- IATA: none; ICAO: KEBG; FAA LID: EBG;

Summary
- Airport type: Public
- Owner/Operator: City of Edinburg
- Serves: Edinburg, Texas
- Location: Hidalgo County, Texas
- Elevation AMSL: 75 ft (23 m)
- Coordinates: 26°26′30″N 098°07′20″W﻿ / ﻿26.44167°N 98.12222°W

Map
- EBG Location within Texas

Runways
| Direction | Length |  | Surface |
| ft | m |
| 14/32 | 5,000 | 1,524 | Asphalt |

Statistics (2020)
- Aircraft operations (year ending 5/6/2020): 5,340
- Source: Federal Aviation Administration

= South Texas International Airport at Edinburg =

South Texas International Airport at Edinburg is in Edinburg, Hidalgo County, Texas, 10 mi north of the central business district of Edinburg. It received its name in July 2007, prior to which it was Edinburg International Airport.
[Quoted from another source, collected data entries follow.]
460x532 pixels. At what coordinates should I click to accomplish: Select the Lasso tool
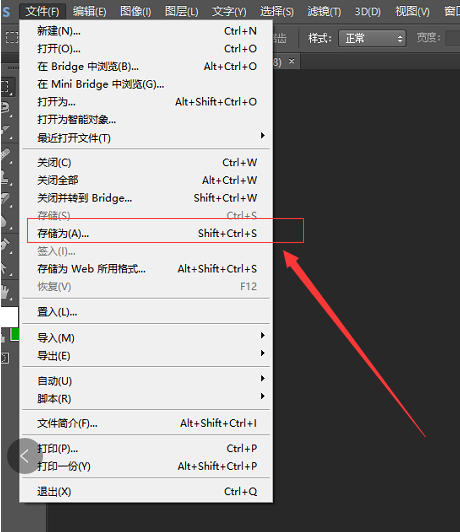click(6, 109)
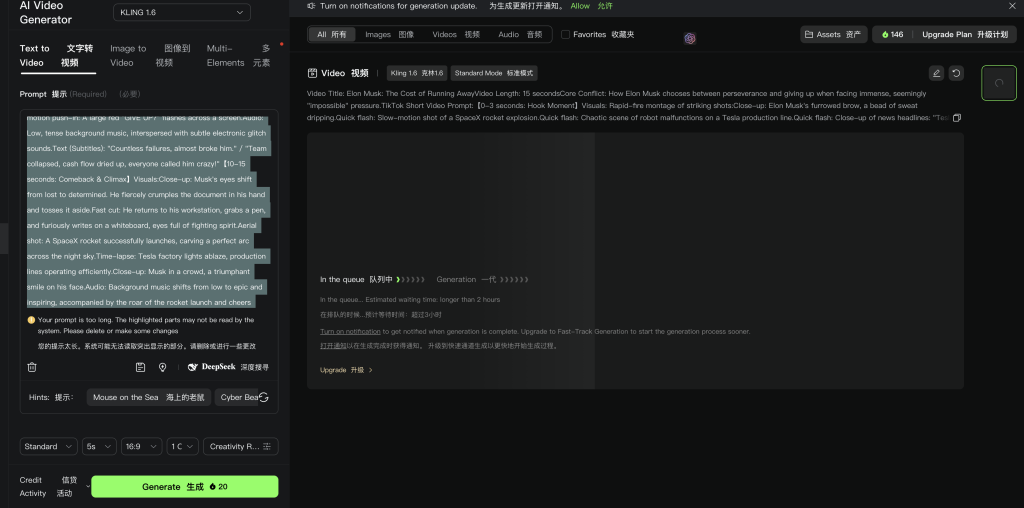This screenshot has height=508, width=1024.
Task: Open the KLING 1.6 model dropdown
Action: pos(180,12)
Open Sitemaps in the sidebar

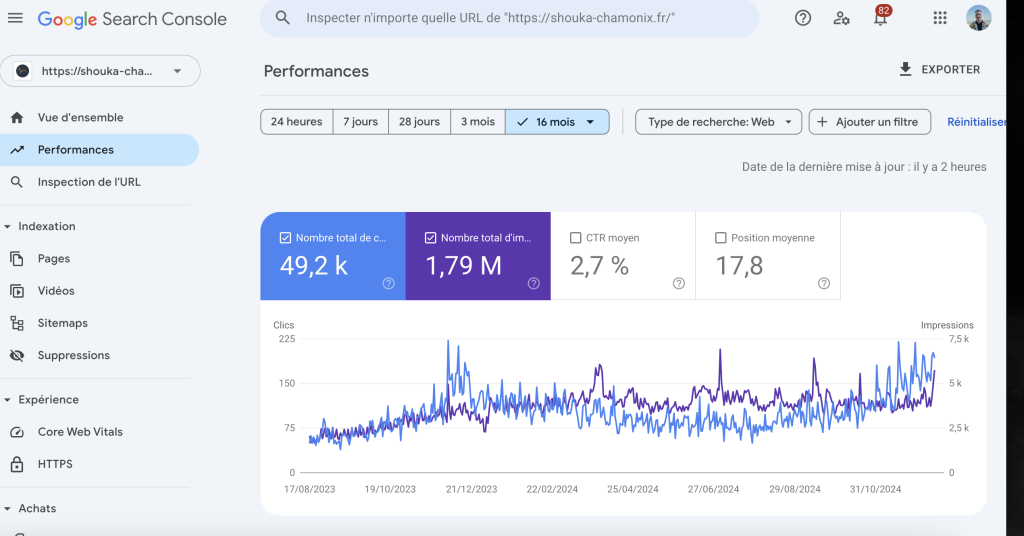pyautogui.click(x=62, y=323)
Most U.S. airports use the same three-letter location identifier for the FAA and IATA, but this airport is EBG to the FAA and has no IATA code.

==Facilities==
The airport covers 1,080 acre; its one runway, 14/32, is 5,000 x 75 ft (1,524 x 23 m) asphalt. In the year ending May 6, 2020, the airport had 5,000 general aviation and 340 military aircraft operations, average 102 per week.